Gosto também daqueles panfletos inteligentes do não que descrevem mães desesperadas porque fizeram abortos, e em consequência desse acto hediondo tentam-se matar ou matar os próprios filhos. Portanto, o aborto é mau porque é um atentado contra a vida, por isso a mulher…vai praticar mais atentados contra a vida? Que raio de cadeia de forças maléficas é esta? Bruxaria? Nunca ouvi falar de mulheres que, depois de terem abortado, fossem espancar os próprios filhos com raiva. Mas enquanto professora conheci muitas mães que não queriam ser mães: e lá estavam os atrasadinhos dos filhos, quais objectos mal amanhados, disléxicos, hiperactivos, indesejados, receptáculos de frustrações emocionais maternas. Dantes isto resolvia-se à estalada e palmada, agora resolve-se comprando doces e brinquedos, mais tarde telemóveis. É a sociedade que nós temos, consequência do caos, do vazio emocional, da desestruturação interior e exterior. Se deixarmos o bom senso à nossa consciência, a coisa até pode correr bem. Se deixarmos a decisão nas mãos de uma sociedade ainda sustentada em princípios medievos e inquisitorais (ou seja, católicos e monárquicos) ficamos entregues à culpa, à punição, ao ressentimento, à dor. Uma coisa todos nós sabemos, não queremos é admitir: nascemos para ser livres e procurar a felicidade. Se permitirmos que «nos» legislem sempre, em tudo, de todas as formas, sobra o quê de nós mesmos? Agora querem legislar a consciência de uma mulher acerca da maternidade, um dos aspectos mais antigos do mundo? A minha opinião é sempre a mesma: deixar as mulheres que querem serem mães e as que não querem ser que não sejam. Não é prudente termos mães contrariadas, era o mesmo que fazer como antigamente, obrigar as senhoras a irem para um convento e os homens para um mosteiro. Isso originava dislates tremendos, desvarios sexuais, práticas abusivas de crianças.
O que originará termos mães que não querem ser mães? Depois vem muita gente dizer-me que uma mãe sabe sempre ser mãe, que tem isso lá dentro, blá, blá. Não acho. Uma pessoa que é contrariada vai-se rebelar mais tarde ou mais cedo, ou simplesmente ficar no seu canto infeliz, projectando raiva e infelicidade num filho. Acham que isso não acontece? Comecem a frequentar supermercados e transportes à hora de ponta. Concordam logo com a despenalização do aborto, garanto-vos.
4 Comments:
Fernanda, do melhor, este é um dos teus melhores textos! Adorei e ri-me imenso! Se eu fsse a favor do Não, depois de ler esse texto votava Sim :p
Amanhã, vota SIM, por mim (não, eu não sou um aborto, não posso é ir votar porque estou aqui no Calhau) :p*
PS- Aparece no MSN! Tenho BIG NEWS :D
Olá, amiga! Fui ao MSN mas não estavas. Hj de manhã estiveste online, mas não tive mto tempo.
Afinal o Sim ganhou, eu nem esperava muito, mas a campanha do Não foi um verdadeiro desastre, quanto a mim (até a minha avó votou sim).
Bjs.
Pá, estive numa azáfama o dia todo!
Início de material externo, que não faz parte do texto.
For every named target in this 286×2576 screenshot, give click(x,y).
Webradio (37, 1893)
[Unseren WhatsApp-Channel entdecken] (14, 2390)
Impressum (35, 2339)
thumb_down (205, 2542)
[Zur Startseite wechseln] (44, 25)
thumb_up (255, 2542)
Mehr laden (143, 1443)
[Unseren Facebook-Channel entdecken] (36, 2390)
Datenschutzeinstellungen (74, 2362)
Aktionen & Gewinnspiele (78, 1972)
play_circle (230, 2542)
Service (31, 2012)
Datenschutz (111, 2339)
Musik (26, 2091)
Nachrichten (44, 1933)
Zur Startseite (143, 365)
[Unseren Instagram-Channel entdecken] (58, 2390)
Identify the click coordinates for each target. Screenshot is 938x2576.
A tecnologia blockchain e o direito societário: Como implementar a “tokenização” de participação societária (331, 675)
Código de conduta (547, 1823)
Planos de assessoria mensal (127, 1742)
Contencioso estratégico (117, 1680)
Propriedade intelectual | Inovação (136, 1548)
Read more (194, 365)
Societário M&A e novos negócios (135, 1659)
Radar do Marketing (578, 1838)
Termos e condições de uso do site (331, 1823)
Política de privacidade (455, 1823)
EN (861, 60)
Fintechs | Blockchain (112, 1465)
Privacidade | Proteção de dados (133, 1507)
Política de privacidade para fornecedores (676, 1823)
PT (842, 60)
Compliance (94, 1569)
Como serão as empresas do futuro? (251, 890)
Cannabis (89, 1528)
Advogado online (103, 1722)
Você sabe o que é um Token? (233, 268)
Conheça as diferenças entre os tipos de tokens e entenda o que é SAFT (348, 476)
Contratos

Não deu para contar na net, conto por aqui: volto na 5ª!!!!!!!!!! :D Chamaram-me da agência :D (isto de agência, as pessoas até pensam que é de modelos! Ó pra mim toda elegante! lol) :p
E vamos mesmo poder almoçar no jardim do nosso coração porque fico a trabalhar no Saldanha :D Queres melhor notícia que esta????
PS- A tua avó rula :p*
Sim, mas a Nossa Senhora de Fátima está a chorar. Achei fotos que o comprovam na minha caixa de correio.